Defne'nin sesiyle dikkatim diğer yana çevrildi. "Baba, annem savaştan mı geliyor?"diye sorunca o yana döndüm. Korkut gülümseyerek ona bakarken Aydan cevap verdi.

"Savaşa sadece han babam gidebilir." Ses tonu hırçındı. "Senin annen basit bir isyanı bastırdı sadece."

Defne önce ablasına sonra babasına baktı. İfadesi şaşkındı. Korkut Defne'yi kucağına aldı. Gözlerinin içine baktı. Aydan çatık kaşlarla onları izliyordu. "Annen hanlığımız için güzel bir zafer kazandı. Bir dahaki sefere burada annenle sen beni bekleyeceksin."dedi sevecen bir tonla.

"Sen mi savaşa gideceksin?"

"Evet."

"Ya ölürsen?"dedi ağlamaklı bir tonla ve sıkıca babasına sarıldı. "Sen ölmezsin değil mi baba?"

Aydan, "Han babamı kimse öldüremez!" Gözlerindeki hırçınlık iyiye işaret değildi.

Kollarımı Defne'ye uzattım, "Gel bakalım güzelim." Korkut Defne'yi bana bıraktı. Defne'nin gözündeki bir damla yaşı sildim. "Merak etme, han babana kimse dokunamaz.
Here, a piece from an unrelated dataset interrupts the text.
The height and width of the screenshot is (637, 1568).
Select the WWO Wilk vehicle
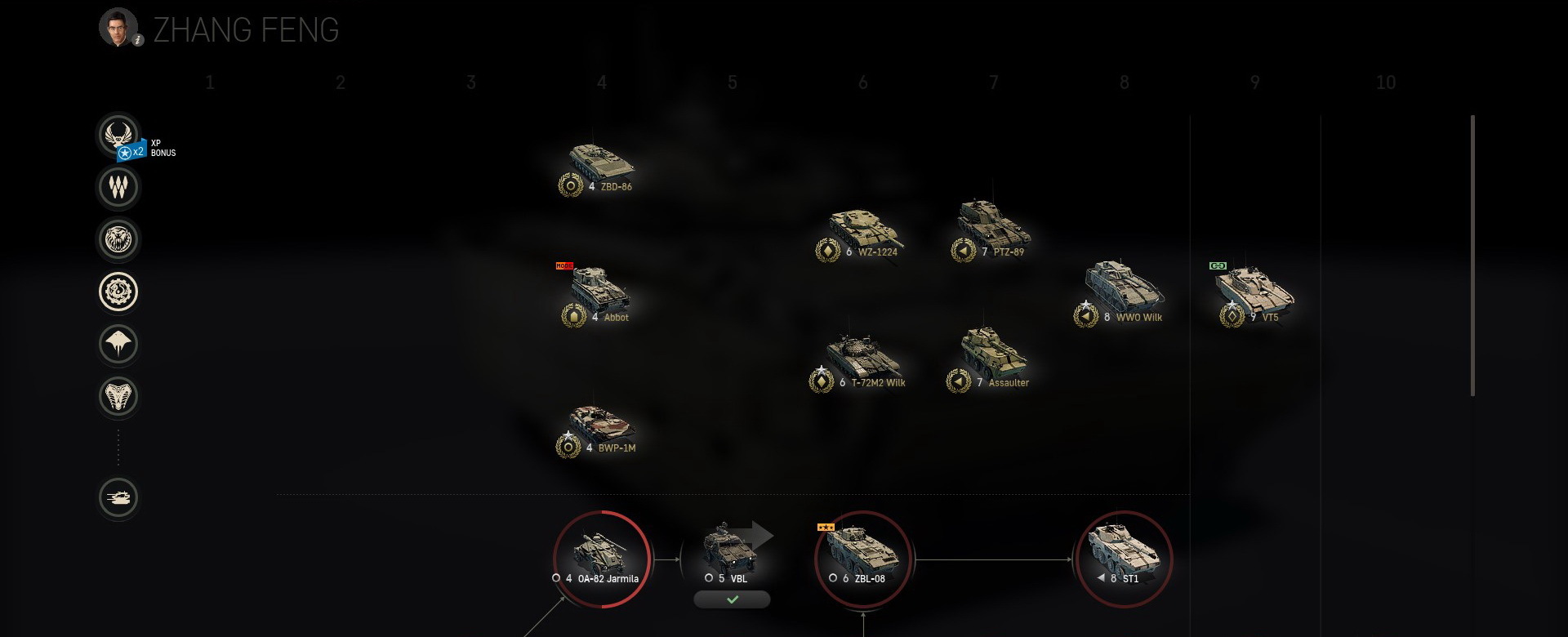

Büyük zaferlerle yanımıza geri dönecek."dedim gözlerinin içine bakarak.

"Dönecek."dedi gülerek ve bana sıkıca sarıldı. Defne'nin bana ayrı bir ilgisi vardı. Kendini belli ediyordu. Yıllar önce Gökben Düşmüş Saray'a gönderildiğinde Defne'yle ben ilgilenmiştim. O günler zihninde nasıl yer etmişti bilmiyordum ama benim yanımda kendini daha güvende hissettiği belli oluyordu.
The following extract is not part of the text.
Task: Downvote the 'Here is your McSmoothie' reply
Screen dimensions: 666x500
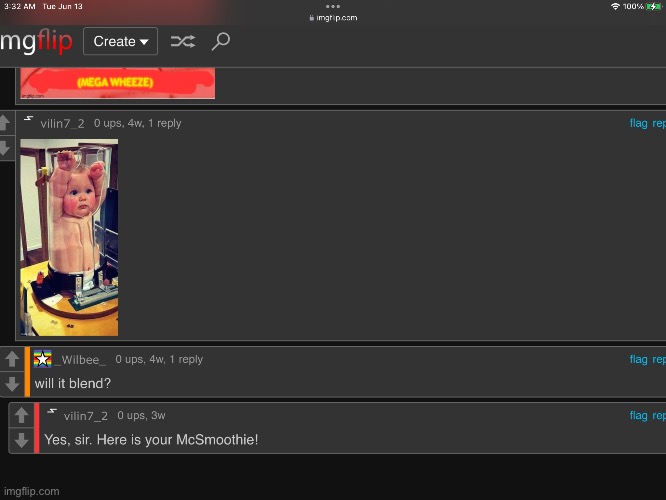Action: click(x=21, y=440)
Balamir yanımıza yaklaştı. "Ben han babamı her daim korurum kardeşim. Hiç merak etme."dedi. Defne bu defa gülücüklerini ona saçarak kucağımdan indi ve abisinin elini tuttu. Aydan hızla yanımıza geldi ve aralarına girdi.

"Benim abim çok güçlü."dedi ve bu defa o Balamir'in elini tuttu. Şevval'e döndüm kızgın bakışlarımla. Aydan'ın şimdiden bu halde olmasının en büyük sebebi oydu. Kimse Aydan'ı dışlamadığı halde kızın kafasına neler dolduruyordu ki yavrucak böyle hırslanıyordu en ufak bir şeyde. Defne'nin elini tutarak diğer tarafıma aldım ve olası bir kavganın önüne geçtim. Diğer elimi de Aydan'a uzattım. Tedirgin gözlerle baktı ama sonra gülümseyerek tuttu elimi.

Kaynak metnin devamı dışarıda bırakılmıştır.